The draft decision considers larotrectinib for treating advanced neurotrophic tyrosine receptor kinase (NTRK) fusion-positive solid tumours, in adults and children who have no satisfactory treatment options.
Meindert Boysen, Director of the Centre for Health Technology Evaluation at NICE, said: “Histology independent medicines are an exciting new development in cancer care. These cutting-edge therapies target rare genetic mutations, so the clinical evidence is usually based on extremely small sample sizes, requiring novel approaches to testing them in clinical trials. Therefore, further data collection is likely to be needed, for example through the Cancer Drugs Fund (CDF).
“Larotrectinib and entrectinib offer a major change in the treatment of NTRK fusion-positive solid tumours. The introduction of a new NHS Genomic Medicine Service is expected to support the uptake of these progressive therapies, testing tens of thousands of solid tumours per year once it is fully established. These advances represent important steps in the NHS long-term plan, enabling eligible patients to be identified, and treated, quicker.
“We’re hopeful that further data collection, coupled with responsible pricing from the companies, will lead to progressive, new treatments like these being available to patients. As a partner in the Accelerated Access Collaborative, NICE will do all it can to assist the company in providing the reassurances required to allow larotrectinib to be recommended for inclusion in the CDF.”
John Stewart, NHS National Director of Specialised Commissioning, said: “It is disappointing that Bayer has not yet been willing to price larotrectinib at a level which represents value for the NHS and the taxpayer, however, should they reconsider, the NHS’ door remains open for further discussion.
“In the meantime, preparation continues for the introduction of this next generation of therapies, including constructive conversations with Roche on a commercial deal for entrectinib.”
Evidence from clinical trials on larotrectinib suggests that tumours with NTRK gene fusions shrink in response to treatment.
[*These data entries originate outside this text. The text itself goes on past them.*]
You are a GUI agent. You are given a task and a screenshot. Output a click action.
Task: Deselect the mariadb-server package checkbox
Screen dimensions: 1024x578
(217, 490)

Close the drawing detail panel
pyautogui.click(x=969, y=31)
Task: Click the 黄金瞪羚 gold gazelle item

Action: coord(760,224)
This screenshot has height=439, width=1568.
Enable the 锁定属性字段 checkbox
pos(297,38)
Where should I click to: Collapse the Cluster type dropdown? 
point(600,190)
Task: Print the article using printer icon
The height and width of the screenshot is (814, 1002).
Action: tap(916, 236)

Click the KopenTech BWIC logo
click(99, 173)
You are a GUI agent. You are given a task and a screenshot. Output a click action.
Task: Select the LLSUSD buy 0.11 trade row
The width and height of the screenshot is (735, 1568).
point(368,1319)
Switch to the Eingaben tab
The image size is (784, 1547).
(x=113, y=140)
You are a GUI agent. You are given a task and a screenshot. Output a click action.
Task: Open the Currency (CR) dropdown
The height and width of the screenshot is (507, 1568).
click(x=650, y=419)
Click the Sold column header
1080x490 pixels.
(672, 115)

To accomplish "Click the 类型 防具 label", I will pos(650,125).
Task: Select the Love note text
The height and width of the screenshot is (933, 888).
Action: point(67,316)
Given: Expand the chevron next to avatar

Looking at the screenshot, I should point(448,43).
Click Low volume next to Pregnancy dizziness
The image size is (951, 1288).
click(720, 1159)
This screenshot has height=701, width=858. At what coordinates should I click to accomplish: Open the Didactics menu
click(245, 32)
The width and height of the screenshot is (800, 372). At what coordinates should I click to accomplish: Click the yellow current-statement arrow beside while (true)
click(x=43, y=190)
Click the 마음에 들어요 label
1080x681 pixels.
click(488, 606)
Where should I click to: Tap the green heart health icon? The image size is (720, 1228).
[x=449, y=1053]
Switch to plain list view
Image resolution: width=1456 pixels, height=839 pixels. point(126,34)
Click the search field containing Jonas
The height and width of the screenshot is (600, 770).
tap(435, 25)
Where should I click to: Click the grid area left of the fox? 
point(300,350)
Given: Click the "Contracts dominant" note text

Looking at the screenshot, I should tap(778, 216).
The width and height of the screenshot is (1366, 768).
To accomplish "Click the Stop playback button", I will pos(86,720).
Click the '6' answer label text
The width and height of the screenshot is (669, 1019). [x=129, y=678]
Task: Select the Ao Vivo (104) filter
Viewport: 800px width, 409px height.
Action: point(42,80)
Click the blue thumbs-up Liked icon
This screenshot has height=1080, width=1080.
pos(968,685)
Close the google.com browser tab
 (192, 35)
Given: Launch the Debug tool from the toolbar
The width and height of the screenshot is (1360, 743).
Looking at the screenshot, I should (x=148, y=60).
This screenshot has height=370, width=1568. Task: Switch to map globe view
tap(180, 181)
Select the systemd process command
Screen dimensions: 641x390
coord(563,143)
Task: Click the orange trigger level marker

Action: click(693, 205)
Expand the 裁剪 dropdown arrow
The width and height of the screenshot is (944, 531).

However, it is difficult to know how well these drugs work because they have not been compared with other treatments.
NTRK gene fusions are thought to drive tumour growth. Solid tumours with NTRK gene fusions occur in less than 1% of common tumours such as lung, colorectal and breast cancers. The mutation is much more common in certain rare cancers.
Around 600-700 people have solid tumours with NTRK gene fusions. A proportion of these people, who have no satisfactory treatment options, will be eligible for one of these therapies within the first year that they’re available on the NHS.
There is no standard treatment for NTRK fusion-positive tumours, so current treatment is based on where in the body the cancer starts.